(Records from a pointing dataset)
------------------------------
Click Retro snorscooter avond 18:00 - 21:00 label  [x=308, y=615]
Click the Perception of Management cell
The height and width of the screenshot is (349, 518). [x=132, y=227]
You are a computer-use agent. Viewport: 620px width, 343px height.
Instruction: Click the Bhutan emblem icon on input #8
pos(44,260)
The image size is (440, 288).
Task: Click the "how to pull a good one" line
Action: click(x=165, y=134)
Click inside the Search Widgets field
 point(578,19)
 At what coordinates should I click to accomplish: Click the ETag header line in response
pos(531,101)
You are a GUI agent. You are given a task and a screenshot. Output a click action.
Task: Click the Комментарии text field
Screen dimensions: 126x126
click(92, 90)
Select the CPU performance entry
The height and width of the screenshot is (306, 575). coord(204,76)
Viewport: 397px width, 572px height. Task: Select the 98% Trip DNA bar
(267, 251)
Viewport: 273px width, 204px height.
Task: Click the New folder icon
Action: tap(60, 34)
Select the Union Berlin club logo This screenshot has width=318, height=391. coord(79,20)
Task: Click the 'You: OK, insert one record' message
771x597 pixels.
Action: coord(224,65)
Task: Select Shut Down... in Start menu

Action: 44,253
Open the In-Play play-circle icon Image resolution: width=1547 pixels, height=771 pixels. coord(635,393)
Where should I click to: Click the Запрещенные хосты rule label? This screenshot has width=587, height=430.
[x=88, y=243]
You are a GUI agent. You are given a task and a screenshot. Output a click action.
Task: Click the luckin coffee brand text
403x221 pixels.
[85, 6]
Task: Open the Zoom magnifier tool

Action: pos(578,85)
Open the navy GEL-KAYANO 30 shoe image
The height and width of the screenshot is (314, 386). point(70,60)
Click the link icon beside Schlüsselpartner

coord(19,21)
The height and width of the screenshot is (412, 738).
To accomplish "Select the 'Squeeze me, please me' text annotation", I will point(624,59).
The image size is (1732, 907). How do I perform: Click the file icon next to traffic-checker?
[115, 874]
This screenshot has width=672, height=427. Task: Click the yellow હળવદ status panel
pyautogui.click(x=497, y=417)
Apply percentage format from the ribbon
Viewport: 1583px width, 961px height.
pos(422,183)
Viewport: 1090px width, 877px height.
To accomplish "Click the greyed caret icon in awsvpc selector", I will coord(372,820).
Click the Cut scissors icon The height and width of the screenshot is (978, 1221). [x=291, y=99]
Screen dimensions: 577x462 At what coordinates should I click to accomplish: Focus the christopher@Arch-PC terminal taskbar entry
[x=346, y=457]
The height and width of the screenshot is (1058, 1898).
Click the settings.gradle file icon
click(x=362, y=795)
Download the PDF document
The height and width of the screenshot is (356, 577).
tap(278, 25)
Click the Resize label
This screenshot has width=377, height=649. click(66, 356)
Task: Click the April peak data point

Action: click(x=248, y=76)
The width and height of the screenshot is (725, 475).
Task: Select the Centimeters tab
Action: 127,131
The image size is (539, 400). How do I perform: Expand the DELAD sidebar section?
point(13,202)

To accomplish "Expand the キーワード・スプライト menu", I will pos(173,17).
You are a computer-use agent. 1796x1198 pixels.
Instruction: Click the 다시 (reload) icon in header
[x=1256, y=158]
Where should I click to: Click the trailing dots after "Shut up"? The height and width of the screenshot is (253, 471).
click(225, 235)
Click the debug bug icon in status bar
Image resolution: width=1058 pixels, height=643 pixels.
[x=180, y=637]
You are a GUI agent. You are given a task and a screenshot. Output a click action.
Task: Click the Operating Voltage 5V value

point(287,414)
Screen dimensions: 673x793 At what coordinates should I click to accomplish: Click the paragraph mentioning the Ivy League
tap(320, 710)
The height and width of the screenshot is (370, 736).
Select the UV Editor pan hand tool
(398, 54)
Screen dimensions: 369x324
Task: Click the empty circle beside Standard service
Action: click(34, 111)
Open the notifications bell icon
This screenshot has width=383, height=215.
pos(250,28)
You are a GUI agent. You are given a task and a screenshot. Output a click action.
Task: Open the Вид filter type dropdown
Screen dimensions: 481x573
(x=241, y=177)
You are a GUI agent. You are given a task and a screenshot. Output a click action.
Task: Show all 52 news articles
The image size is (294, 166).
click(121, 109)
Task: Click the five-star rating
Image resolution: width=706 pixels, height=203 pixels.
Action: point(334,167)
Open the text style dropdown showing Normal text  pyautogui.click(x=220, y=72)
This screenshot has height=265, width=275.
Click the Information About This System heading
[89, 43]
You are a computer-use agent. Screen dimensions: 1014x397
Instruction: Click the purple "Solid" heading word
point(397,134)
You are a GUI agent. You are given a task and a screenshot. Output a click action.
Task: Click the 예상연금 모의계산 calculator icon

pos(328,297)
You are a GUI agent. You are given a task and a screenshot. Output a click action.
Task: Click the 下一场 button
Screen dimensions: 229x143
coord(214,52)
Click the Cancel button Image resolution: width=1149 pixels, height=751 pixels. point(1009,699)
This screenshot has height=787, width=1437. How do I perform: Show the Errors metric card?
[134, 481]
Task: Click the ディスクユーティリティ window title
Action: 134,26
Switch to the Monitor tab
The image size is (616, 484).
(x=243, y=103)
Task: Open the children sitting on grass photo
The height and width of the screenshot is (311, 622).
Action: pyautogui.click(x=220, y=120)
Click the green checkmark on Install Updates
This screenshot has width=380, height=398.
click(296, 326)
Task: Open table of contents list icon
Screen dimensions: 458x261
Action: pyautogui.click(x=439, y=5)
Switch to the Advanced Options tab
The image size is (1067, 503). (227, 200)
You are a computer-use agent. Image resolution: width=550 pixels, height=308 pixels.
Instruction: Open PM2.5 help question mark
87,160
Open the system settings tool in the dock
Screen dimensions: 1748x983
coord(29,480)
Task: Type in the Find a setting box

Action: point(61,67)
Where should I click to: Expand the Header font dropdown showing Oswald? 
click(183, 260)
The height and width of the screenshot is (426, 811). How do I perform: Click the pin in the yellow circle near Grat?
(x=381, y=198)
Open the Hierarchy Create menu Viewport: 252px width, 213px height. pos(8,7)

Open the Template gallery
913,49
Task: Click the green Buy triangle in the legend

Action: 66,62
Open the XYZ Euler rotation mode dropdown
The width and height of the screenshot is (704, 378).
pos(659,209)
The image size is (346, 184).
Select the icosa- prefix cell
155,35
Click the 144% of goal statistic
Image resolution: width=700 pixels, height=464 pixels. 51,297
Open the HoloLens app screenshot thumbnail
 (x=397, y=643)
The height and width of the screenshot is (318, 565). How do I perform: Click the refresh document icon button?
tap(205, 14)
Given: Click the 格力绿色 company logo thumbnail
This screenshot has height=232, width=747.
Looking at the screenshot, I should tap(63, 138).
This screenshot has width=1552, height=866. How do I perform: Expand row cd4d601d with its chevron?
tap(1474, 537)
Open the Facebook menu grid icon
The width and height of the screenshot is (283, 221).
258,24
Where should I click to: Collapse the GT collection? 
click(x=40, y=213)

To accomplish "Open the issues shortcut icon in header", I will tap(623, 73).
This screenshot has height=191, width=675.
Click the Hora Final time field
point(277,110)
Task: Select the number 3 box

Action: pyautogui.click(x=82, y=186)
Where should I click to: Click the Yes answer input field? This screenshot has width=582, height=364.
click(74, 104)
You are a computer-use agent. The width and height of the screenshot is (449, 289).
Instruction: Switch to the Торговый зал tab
------------------------------
● AIM OF THE TASK: Reproduce all of the data above word for word, keeping every line in its original order.

● SOLUTION:
Click Retro snorscooter avond 18:00 - 21:00 label  [x=308, y=615]
Click the Perception of Management cell
The height and width of the screenshot is (349, 518). [x=132, y=227]
You are a computer-use agent. Viewport: 620px width, 343px height.
Instruction: Click the Bhutan emblem icon on input #8
pos(44,260)
The image size is (440, 288).
Task: Click the "how to pull a good one" line
Action: click(x=165, y=134)
Click inside the Search Widgets field
 point(578,19)
 At what coordinates should I click to accomplish: Click the ETag header line in response
pos(531,101)
You are a GUI agent. You are given a task and a screenshot. Output a click action.
Task: Click the Комментарии text field
Screen dimensions: 126x126
click(92, 90)
Select the CPU performance entry
The height and width of the screenshot is (306, 575). coord(204,76)
Viewport: 397px width, 572px height. Task: Select the 98% Trip DNA bar
(267, 251)
Viewport: 273px width, 204px height.
Task: Click the New folder icon
Action: tap(60, 34)
Select the Union Berlin club logo This screenshot has width=318, height=391. coord(79,20)
Task: Click the 'You: OK, insert one record' message
771x597 pixels.
Action: coord(224,65)
Task: Select Shut Down... in Start menu

Action: 44,253
Open the In-Play play-circle icon Image resolution: width=1547 pixels, height=771 pixels. coord(635,393)
Where should I click to: Click the Запрещенные хосты rule label? This screenshot has width=587, height=430.
[x=88, y=243]
You are a GUI agent. You are given a task and a screenshot. Output a click action.
Task: Click the luckin coffee brand text
403x221 pixels.
[85, 6]
Task: Open the Zoom magnifier tool

Action: pos(578,85)
Open the navy GEL-KAYANO 30 shoe image
The height and width of the screenshot is (314, 386). point(70,60)
Click the link icon beside Schlüsselpartner

coord(19,21)
The height and width of the screenshot is (412, 738).
To accomplish "Select the 'Squeeze me, please me' text annotation", I will point(624,59).
The image size is (1732, 907). How do I perform: Click the file icon next to traffic-checker?
[115, 874]
This screenshot has width=672, height=427. Task: Click the yellow હળવદ status panel
pyautogui.click(x=497, y=417)
Apply percentage format from the ribbon
Viewport: 1583px width, 961px height.
pos(422,183)
Viewport: 1090px width, 877px height.
To accomplish "Click the greyed caret icon in awsvpc selector", I will coord(372,820).
Click the Cut scissors icon The height and width of the screenshot is (978, 1221). [x=291, y=99]
Screen dimensions: 577x462 At what coordinates should I click to accomplish: Focus the christopher@Arch-PC terminal taskbar entry
[x=346, y=457]
The height and width of the screenshot is (1058, 1898).
Click the settings.gradle file icon
click(x=362, y=795)
Download the PDF document
The height and width of the screenshot is (356, 577).
tap(278, 25)
Click the Resize label
This screenshot has width=377, height=649. click(66, 356)
Task: Click the April peak data point

Action: click(x=248, y=76)
The width and height of the screenshot is (725, 475).
Task: Select the Centimeters tab
Action: 127,131
The image size is (539, 400). How do I perform: Expand the DELAD sidebar section?
point(13,202)

To accomplish "Expand the キーワード・スプライト menu", I will pos(173,17).
You are a computer-use agent. 1796x1198 pixels.
Instruction: Click the 다시 (reload) icon in header
[x=1256, y=158]
Where should I click to: Click the trailing dots after "Shut up"? The height and width of the screenshot is (253, 471).
click(225, 235)
Click the debug bug icon in status bar
Image resolution: width=1058 pixels, height=643 pixels.
[x=180, y=637]
You are a GUI agent. You are given a task and a screenshot. Output a click action.
Task: Click the Operating Voltage 5V value

point(287,414)
Screen dimensions: 673x793 At what coordinates should I click to accomplish: Click the paragraph mentioning the Ivy League
tap(320, 710)
The height and width of the screenshot is (370, 736).
Select the UV Editor pan hand tool
(398, 54)
Screen dimensions: 369x324
Task: Click the empty circle beside Standard service
Action: click(34, 111)
Open the notifications bell icon
This screenshot has width=383, height=215.
pos(250,28)
You are a GUI agent. You are given a task and a screenshot. Output a click action.
Task: Open the Вид filter type dropdown
Screen dimensions: 481x573
(x=241, y=177)
You are a GUI agent. You are given a task and a screenshot. Output a click action.
Task: Show all 52 news articles
The image size is (294, 166).
click(121, 109)
Task: Click the five-star rating
Image resolution: width=706 pixels, height=203 pixels.
Action: point(334,167)
Open the text style dropdown showing Normal text  pyautogui.click(x=220, y=72)
This screenshot has height=265, width=275.
Click the Information About This System heading
[89, 43]
You are a computer-use agent. Screen dimensions: 1014x397
Instruction: Click the purple "Solid" heading word
point(397,134)
You are a GUI agent. You are given a task and a screenshot. Output a click action.
Task: Click the 예상연금 모의계산 calculator icon

pos(328,297)
You are a GUI agent. You are given a task and a screenshot. Output a click action.
Task: Click the 下一场 button
Screen dimensions: 229x143
coord(214,52)
Click the Cancel button Image resolution: width=1149 pixels, height=751 pixels. point(1009,699)
This screenshot has height=787, width=1437. How do I perform: Show the Errors metric card?
[134, 481]
Task: Click the ディスクユーティリティ window title
Action: 134,26
Switch to the Monitor tab
The image size is (616, 484).
(x=243, y=103)
Task: Open the children sitting on grass photo
The height and width of the screenshot is (311, 622).
Action: pyautogui.click(x=220, y=120)
Click the green checkmark on Install Updates
This screenshot has width=380, height=398.
click(296, 326)
Task: Open table of contents list icon
Screen dimensions: 458x261
Action: pyautogui.click(x=439, y=5)
Switch to the Advanced Options tab
The image size is (1067, 503). (227, 200)
You are a computer-use agent. Image resolution: width=550 pixels, height=308 pixels.
Instruction: Open PM2.5 help question mark
87,160
Open the system settings tool in the dock
Screen dimensions: 1748x983
coord(29,480)
Task: Type in the Find a setting box

Action: point(61,67)
Where should I click to: Expand the Header font dropdown showing Oswald? 
click(183, 260)
The height and width of the screenshot is (426, 811). How do I perform: Click the pin in the yellow circle near Grat?
(x=381, y=198)
Open the Hierarchy Create menu Viewport: 252px width, 213px height. pos(8,7)

Open the Template gallery
913,49
Task: Click the green Buy triangle in the legend

Action: 66,62
Open the XYZ Euler rotation mode dropdown
The width and height of the screenshot is (704, 378).
pos(659,209)
The image size is (346, 184).
Select the icosa- prefix cell
155,35
Click the 144% of goal statistic
Image resolution: width=700 pixels, height=464 pixels. 51,297
Open the HoloLens app screenshot thumbnail
 (x=397, y=643)
The height and width of the screenshot is (318, 565). How do I perform: Click the refresh document icon button?
tap(205, 14)
Given: Click the 格力绿色 company logo thumbnail
This screenshot has height=232, width=747.
Looking at the screenshot, I should tap(63, 138).
This screenshot has width=1552, height=866. How do I perform: Expand row cd4d601d with its chevron?
tap(1474, 537)
Open the Facebook menu grid icon
The width and height of the screenshot is (283, 221).
258,24
Where should I click to: Collapse the GT collection? 
click(x=40, y=213)

To accomplish "Open the issues shortcut icon in header", I will tap(623, 73).
This screenshot has height=191, width=675.
Click the Hora Final time field
point(277,110)
Task: Select the number 3 box

Action: pyautogui.click(x=82, y=186)
Where should I click to: Click the Yes answer input field? This screenshot has width=582, height=364.
click(74, 104)
You are a computer-use agent. The width and height of the screenshot is (449, 289).
Instruction: Switch to the Торговый зал tab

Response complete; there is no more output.